» **ИССЛЕДУЕМЫЙ ТЕКСТ**
К сожалению, нам с лейтенантом не суждено было находиться постоянно в одной
Утром лейтенант помог мне перебраться в лагерную медсанчасть. И там врач, которому я назвал свои фамилию, имя и отчество, спросил, откуда я. Узнав, что из Москвы, он очень обрадовался, сказав, что сам он – москвич. Врач определил мне, как инфекционному больному, особое место в сарае. Затем он заставил меня выпить два стакана слабого раствора марганцовки, запретив вообще пить воду и принимать пищу в течение суток. Такой раствор я постоянно пил до конца пребывания в медсанчасти. Кроме того, врач дал мне хинин. Он рекомендовал мне как можно больше лежать и из сарая без особой надобности не выходить и по возможности ни с кем не общаться. В мое распоряжение было предоставлено ведро с деревянной крышкой, которое выносили санитары.

» **ФРАГМЕНТЫ СТРОК**
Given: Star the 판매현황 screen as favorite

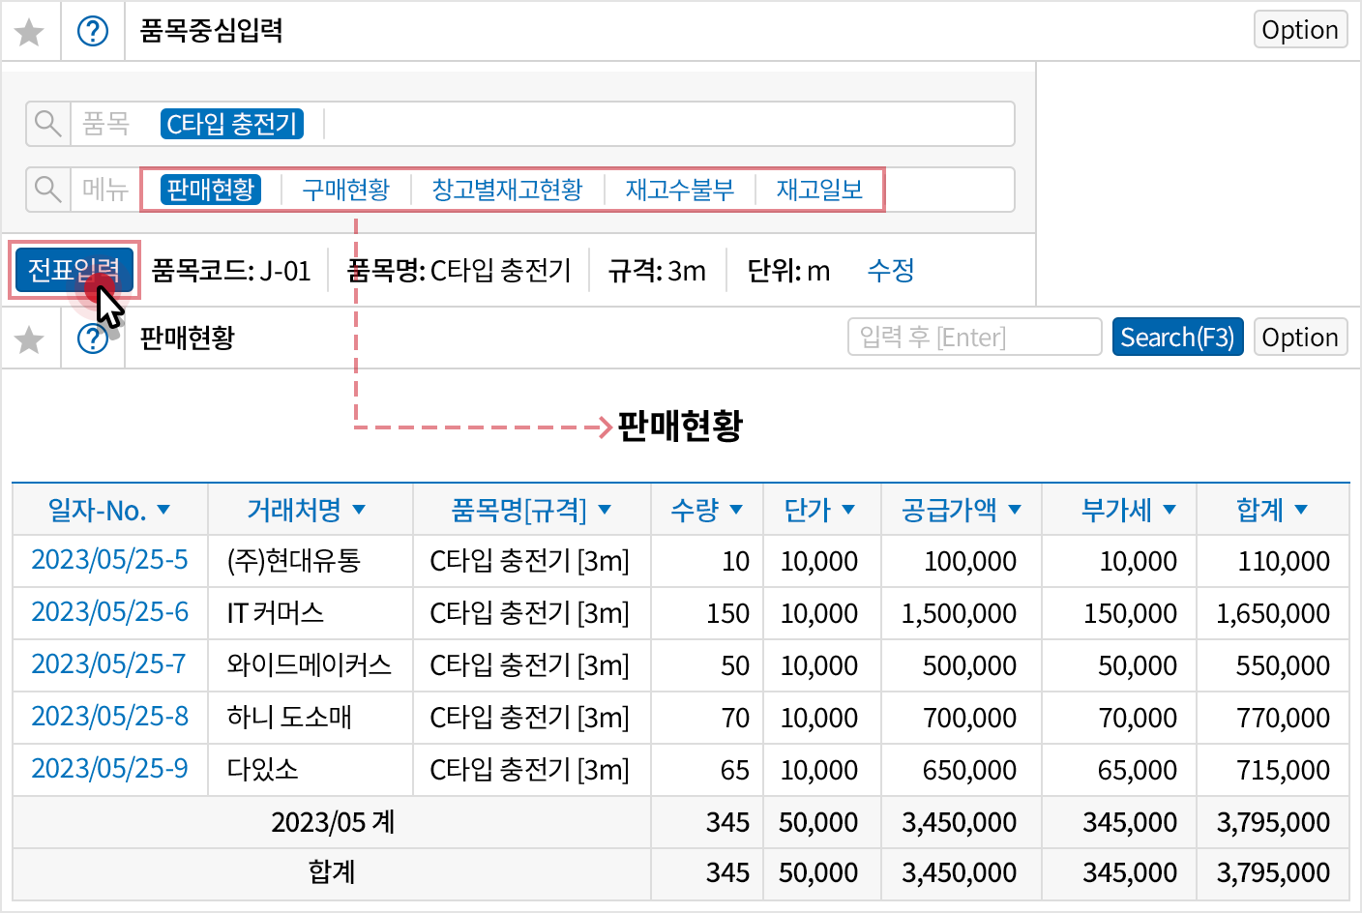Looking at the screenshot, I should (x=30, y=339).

==

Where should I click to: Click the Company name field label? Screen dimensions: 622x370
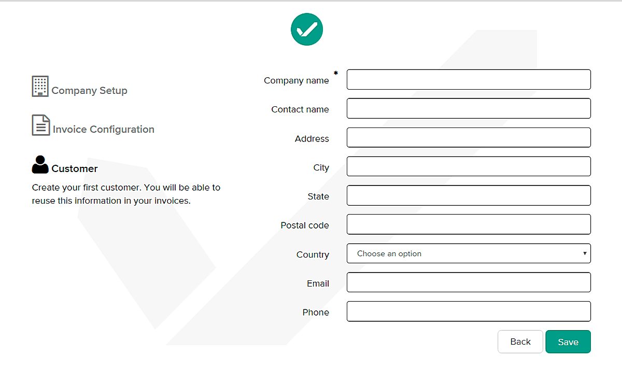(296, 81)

» **ЗАДАНИЯ**
1 - Что именно врач рекомендовал рассказчику в исследуемом тексте, в предложении, которое начинается словами «Он рекомендовал мне»? Перечислите все пункты.
2 - Ответьте по исследуемому тексту:
(a) Кто утром помог рассказчику перебраться в лагерную медсанчасть?
(b) Откуда родом врач?
(c) Кто выносил ведро с деревянной крышкой?

» **ОТВЕТЫ К УПРАЖНЕНИЮ**
1 -
- как можно больше лежать
- без особой надобности не выходить из сарая
- по возможности ни с кем не общаться

2 -
(a) Лейтенант.
(b) Из Москвы, он москвич.
(c) Санитары.